- Vorgegebener Text:

....................

Da klar war, dass wir noch weitere Kinder wollen, musste und wollte ich nach meinem Studium Berufserfahrung in der Wirtschaft sammeln. Die Jobzusage kam prompt. Und ich hatte mit den Arbeitsstunden riesen Glück. Trotzdem musste mit dem Einstieg in den Job meine Tochter fremdbetreut werden. Mit meinem Mann und meiner Mama war es nicht mehr stemmbar und so gab ich sie zu einer Tagesmutter. Drei Vormittag zu je 4 Stunden. Den Rest meiner Arbeitszeit sprach ich mit meinem Mann ab.
Es war schwer für mich. Und wir suchten auch lange. Lange nach der passenden Tagesmutter. Einer Tagesmutter, die mir wohl gesonnen war. Eine, die mir vermittelte, mein Kind nicht wegnehmen zu wollen, im Sinne von „Ich verwöhne dein Kind nicht zu sehr, sondern hier herrschen Regeln. Ich spanne dir deine Tochter nicht aus!“
Eine, bei der ich mir sehr wohl fühlte und mein Kind schließlich auch gerne hingab. Letztendlich machte es mir nichts aus, sie dort abzugeben, obwohl sie sogar anfangs dort sehr weinte. Die Tagesmutter gab mir einfach ein gutes Gefühl.
Bei meinem Sohn ist es nun das Gleiche. Ich gebe ihn ungern aus der Hand, trage ihn liebend gerne bei mir.
Natürlich ernte ich dadurch strenge Blicke. Ich weiß auch, dass es einige in der Verwandtschaft nicht sehr begeistert, aber so ist es nun mal.
Bei meiner Tochter bin ich nunmehr entspannter. Sie kann sich selbst dazu äußern, ob sie etwas möchte oder nicht. Ob sie im Arm gehalten, angefasst oder gestreichelt werden möchte. Sie kann es zeigen und damit fällt es mir auch viel leichter.
Ihr müsst glücklich sein. Nicht die Anderen
Für mich war es immer schwer, zu sagen: “Gib` mir mal mein Baby zurück!“. Die seltsamen Blicke trafen mich bei meiner Tochter noch. Bei meinem Sohn bin ich nun selbstbewusster und bin einfach als Mutter wie ich bin.
Ich kann mir ganz gut vorstellen, dass es vielen Mamas genauso geht und sie ähnliche Ängste und Gefühle haben. Ihre Sprösslinge ungern aus der Hand geben. Und diese kann ich nur bestärken, dass ihr nichts müsst, was ihr auch nicht wollt. Lebt eure Werte und Prinzipien. Ihr müsst glücklich sein. Nicht die Anderen! Lasst euch zu nichts drängen, handelt nach eurem Gefühl und vor allem nach dem Bedürfnis eurer Kinder.

....................

Schreibe aus dem vorgegebenen Text die Passage zwischen „Es war schwer“ und „es nun mal.“ einschließlich wortgetreu ab.

- Bereitgestellte Daten:
....................

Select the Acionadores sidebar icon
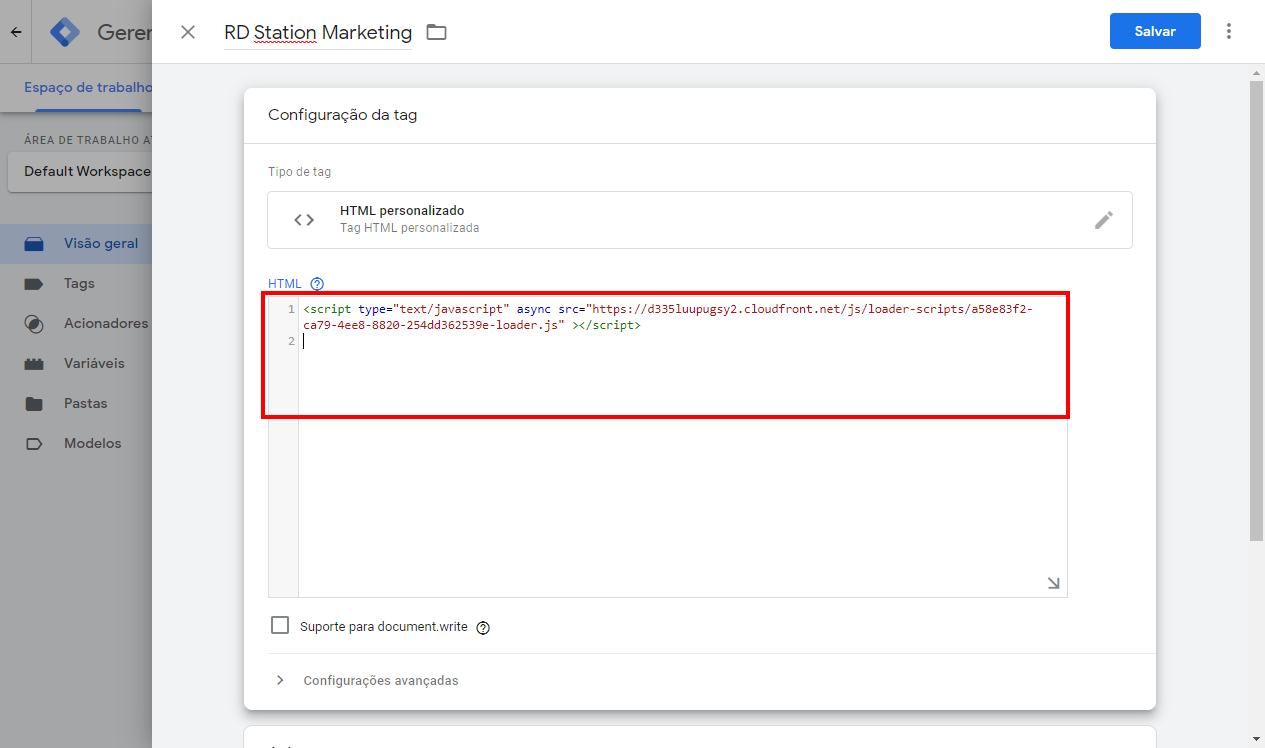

....................

- Vollständige Antwort:
Es war schwer für mich. Und wir suchten auch lange. Lange nach der passenden Tagesmutter. Einer Tagesmutter, die mir wohl gesonnen war. Eine, die mir vermittelte, mein Kind nicht wegnehmen zu wollen, im Sinne von „Ich verwöhne dein Kind nicht zu sehr, sondern hier herrschen Regeln. Ich spanne dir deine Tochter nicht aus!“
Eine, bei der ich mir sehr wohl fühlte und mein Kind schließlich auch gerne hingab. Letztendlich machte es mir nichts aus, sie dort abzugeben, obwohl sie sogar anfangs dort sehr weinte. Die Tagesmutter gab mir einfach ein gutes Gefühl.
Bei meinem Sohn ist es nun das Gleiche. Ich gebe ihn ungern aus der Hand, trage ihn liebend gerne bei mir.
Natürlich ernte ich dadurch strenge Blicke. Ich weiß auch, dass es einige in der Verwandtschaft nicht sehr begeistert, aber so ist es nun mal.